Is Former Treasury Secretary Larry Summers Going Over the Line By Smashing the Current Treasury Secretary?



Supporters of President Trump are outraged that former Treasury Secretary Larry Summers is calling current Treasury Secretary Steve Mnuchin out as either an idiot or crony.

The New York Times writes:
 It is an unwritten rule that if a former Treasury secretary has nothing nice to say about one of his successors he does not say anything at all. But in the nation’s capital these days, the rules of political comity are meant to be broken.

Raising eyebrows in economic circles, Lawrence H. Summers, the mercurial Treasury secretary for President Bill Clinton, has
leveled a barrage of increasingly personal criticism at the current Treasury secretary, Steven Mnuchin.

In podcasts, blog posts, op-eds and on Twitter, Mr. Summers, the former president of Harvard and a top economic adviser to President Barack Obama, has accused Mr. Mnuchin of damaging the credibility of Treasury by making “irresponsible” economic assessments of the administration’s tax plan and acting as a “sycophant” to President Trump....
“There is a range of estimates that a reasonable and thoughtful person could have and then there are estimates that if you have them you can really only have them if you were ignorant to the subject or if you were being motivated by politics,” Mr. Summers said of Mr. Mnuchin in a Politico podcast that aired on Wednesday. “And I’m afraid the claims of Secretary Mnuchin that this would generate so much economic growth that it would pay for itself falls into that category.”

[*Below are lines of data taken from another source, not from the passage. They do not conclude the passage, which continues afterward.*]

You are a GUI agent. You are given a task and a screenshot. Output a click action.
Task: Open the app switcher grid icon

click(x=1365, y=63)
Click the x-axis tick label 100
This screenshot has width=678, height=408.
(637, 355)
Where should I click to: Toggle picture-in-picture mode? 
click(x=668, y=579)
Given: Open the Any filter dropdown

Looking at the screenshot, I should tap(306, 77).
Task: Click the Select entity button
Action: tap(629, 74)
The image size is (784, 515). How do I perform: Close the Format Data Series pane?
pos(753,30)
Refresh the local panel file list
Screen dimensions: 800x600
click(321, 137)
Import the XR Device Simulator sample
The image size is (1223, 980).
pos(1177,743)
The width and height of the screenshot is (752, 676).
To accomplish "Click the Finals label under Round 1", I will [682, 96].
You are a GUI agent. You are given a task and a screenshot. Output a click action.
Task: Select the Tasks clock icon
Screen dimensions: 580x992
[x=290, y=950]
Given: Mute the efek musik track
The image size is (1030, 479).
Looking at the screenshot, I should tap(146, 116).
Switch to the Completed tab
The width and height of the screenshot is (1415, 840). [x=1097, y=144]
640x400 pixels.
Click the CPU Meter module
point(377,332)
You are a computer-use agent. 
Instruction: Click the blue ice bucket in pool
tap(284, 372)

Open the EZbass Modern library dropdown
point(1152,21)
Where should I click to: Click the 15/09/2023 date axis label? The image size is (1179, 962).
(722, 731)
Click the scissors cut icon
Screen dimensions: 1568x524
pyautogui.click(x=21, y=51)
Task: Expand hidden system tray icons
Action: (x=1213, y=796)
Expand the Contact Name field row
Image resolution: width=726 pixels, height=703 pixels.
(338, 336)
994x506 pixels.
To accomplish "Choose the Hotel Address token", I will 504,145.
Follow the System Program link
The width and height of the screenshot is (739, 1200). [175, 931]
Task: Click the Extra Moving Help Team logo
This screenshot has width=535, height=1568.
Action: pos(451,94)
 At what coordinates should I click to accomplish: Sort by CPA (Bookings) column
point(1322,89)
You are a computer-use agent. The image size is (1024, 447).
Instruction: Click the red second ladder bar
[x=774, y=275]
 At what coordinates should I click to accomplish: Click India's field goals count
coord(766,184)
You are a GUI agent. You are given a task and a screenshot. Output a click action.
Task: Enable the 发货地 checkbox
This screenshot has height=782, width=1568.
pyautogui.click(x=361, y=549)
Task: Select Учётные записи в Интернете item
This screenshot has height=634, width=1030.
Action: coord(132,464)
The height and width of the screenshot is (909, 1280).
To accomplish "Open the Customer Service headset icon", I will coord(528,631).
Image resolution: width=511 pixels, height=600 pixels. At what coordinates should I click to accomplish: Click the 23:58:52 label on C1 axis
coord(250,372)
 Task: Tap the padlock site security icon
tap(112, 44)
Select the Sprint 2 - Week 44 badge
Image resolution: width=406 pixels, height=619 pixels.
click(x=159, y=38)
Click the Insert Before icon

He added: “I’m not aware of so irresponsible an estimate coming from a Treasury secretary in the last 50 years.”..
.Larry Kudlow, an economist who calls himself a friend of Mr. Mnuchin and who advised Mr. Trump’s presidential campaign, said that he finds the tenor of the barbs thrown by Mr. Summers to be unwarranted.

“It’s unseemly for him,” said Mr. Kudlow, who considers himself an admirer of Mr. Summers’ work. “He’s like name calling, he’s making it personal, it’s very vitriolic.”
Of course, when a Treasury Secretary is making irresponsible economic claims, as Mnuchin is, it should be pointed out. Such commentary is not an ad hominem. It is a statement of facts, important policy facts, that should be in the arena of public discussion.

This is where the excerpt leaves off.